> Instruction 1
Reproduce the part of the review of Pi that opens with the words containing "Still from Pi" and closes with "story of Pi.".

36. PI (1998)

AKA π; π: Faith in Chaos

“Very much like the universe itself, the more technologically advanced we become and as out picture of π grows larger, the more its mysteries grow.”—From “Notes on π” on the Lions Gate Pi DVD

Recommended

DIRECTED BY: Darren Aronofsky

FEATURING: Sean Gullette, Mark Margolis

PLOT: Max, a reclusive mathematics genius, searches for a pattern that will help him predict the stock market with the assistance of a supercomputer he has built in his apartment.  He also suffers from terrible migraines which cause him to hallucinate, and believes (sometimes correctly) that people are stalking him.  As he gets closer to locating a certain 216 digit number that may have mystical predictive qualities, he finds himself caught between the machinations of a large corporation and a mystical sect, both of whom want the knowledge inside his head and will stop at nothing to get it.

Still from Pi (1998)

BACKGROUND:

  • Pi was made for a mere $60,000, financed largely by $100 contributions from friends and family.  Each of the cast and crew worked for an identical salary and a share of the film.  Pi eventually grossed over $3 million domestically.
  • The movie was shot in high contrast black and white reversal film stock (usually used for still photography).  In his DVD commentary Sean Gullette says that Pi was the first feature length fiction film shot this way.
  • Pi won the Directing Award at the 1998 Sundance festival and was nominated for the Grand Jury prize (losing to the now largely forgotten Slam).  It won the main prize at several smaller film festivals.
  • Aronofsky also created a graphic novel called “The Book of Ants” that presents a slightly different take on the story of Pi.
  • This was the first soundtrack scored by former Pop Will Eat Itself frontman Clint Mansell, who has now become an in-demand Hollywood composer.
  • Aronofsky went on to further critical success with the bleak addiction parable Requiem for a Dream (2000); the weirdish science fiction/romance The Fountain (2006); the straightforward drama The Wrestler (2008), which earned Oscar nominations for stars Mickey Rourke and Marisa Tomei; and five more Oscar nominations (with a statuette for Natalie Portman) for Black Swan.

INDELIBLE IMAGE:  A brain crawling with ants that shows up in the strangest places, including on a subway staircase and in a sink.

WHAT MAKES IT WEIRD: Math wiz Max’s frequent migraine induced hallucinations give Pi all the weird cachet it needs, but even without them, the hermetic world created by the mix of grainy high-contrast monochrome photography, rapid-fire montage editing, a pulsing electronic soundtrack, and ideas too grandiose and metaphysical to be completely described would have created a movie seething with weirdness. It also features a tough, streetwise gang of devout Hasidic Jews, which by itself gives it an extra weird point.

> Given entries
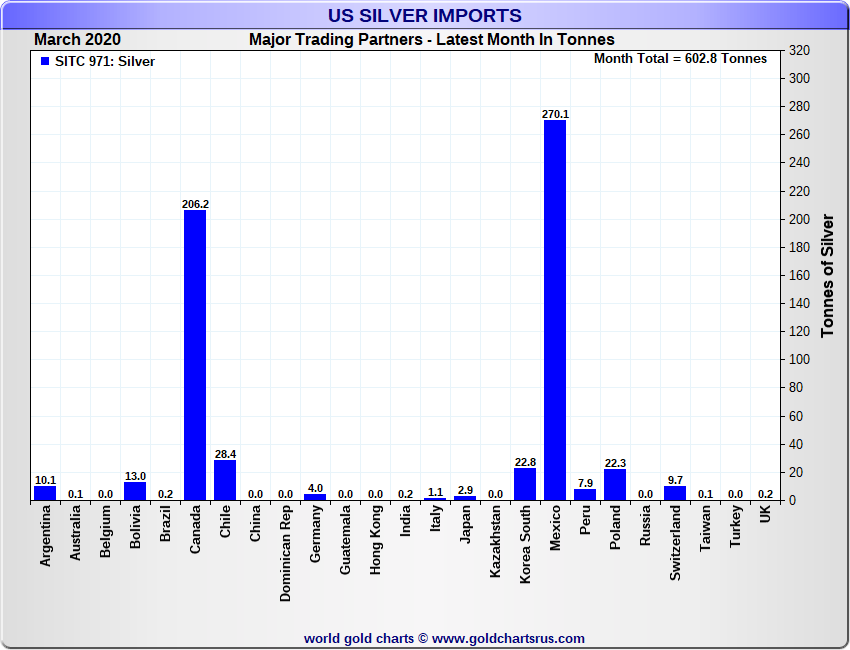This screenshot has height=650, width=850.
Task: Click the Tonnes of Silver axis title
Action: [x=827, y=275]
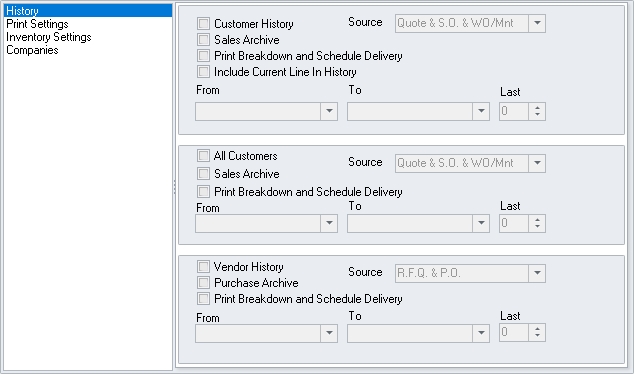Click the All Customers Last number field
634x374 pixels.
514,223
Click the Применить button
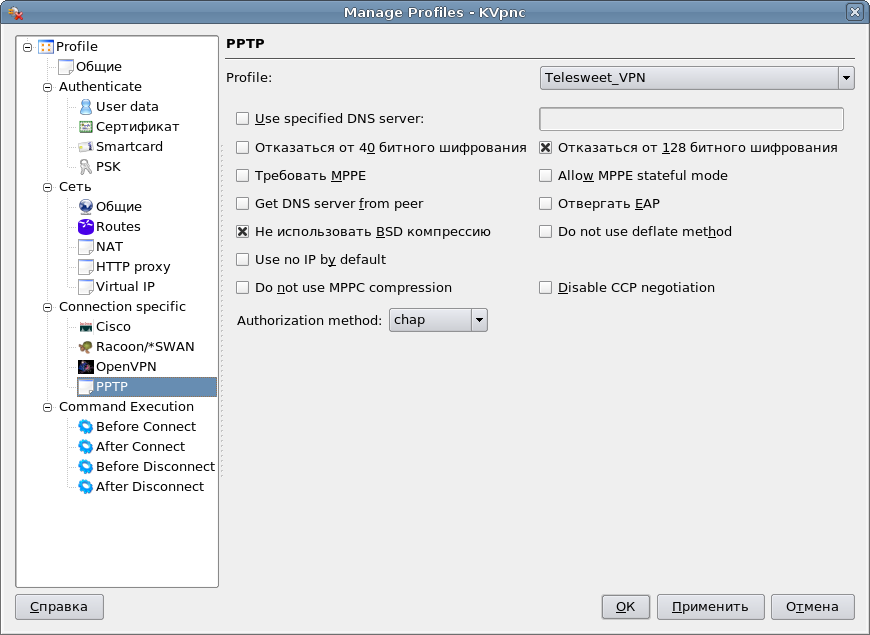This screenshot has width=870, height=635. coord(710,607)
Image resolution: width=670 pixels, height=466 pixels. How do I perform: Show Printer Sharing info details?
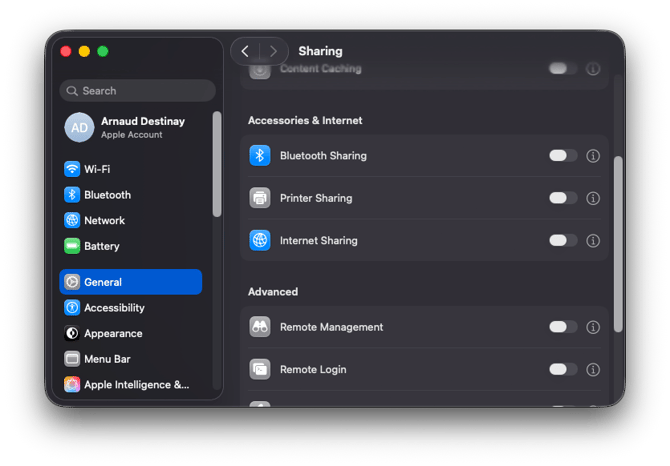593,198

> Instruction 2
Write out the lines of the records from the line containing "Click the Применить button" through the end of the records, leaving the pictures out of your answer.

> Output 1
Still from Pi (1998)

BACKGROUND:

  • Pi was made for a mere $60,000, financed largely by $100 contributions from friends and family.  Each of the cast and crew worked for an identical salary and a share of the film.  Pi eventually grossed over $3 million domestically.
  • The movie was shot in high contrast black and white reversal film stock (usually used for still photography).  In his DVD commentary Sean Gullette says that Pi was the first feature length fiction film shot this way.
  • Pi won the Directing Award at the 1998 Sundance festival and was nominated for the Grand Jury prize (losing to the now largely forgotten Slam).  It won the main prize at several smaller film festivals.
  • Aronofsky also created a graphic novel called “The Book of Ants” that presents a slightly different take on the story of Pi.

> Output 2
Click the Применить button
This screenshot has width=870, height=635. coord(710,607)
Image resolution: width=670 pixels, height=466 pixels. How do I perform: Show Printer Sharing info details?
593,198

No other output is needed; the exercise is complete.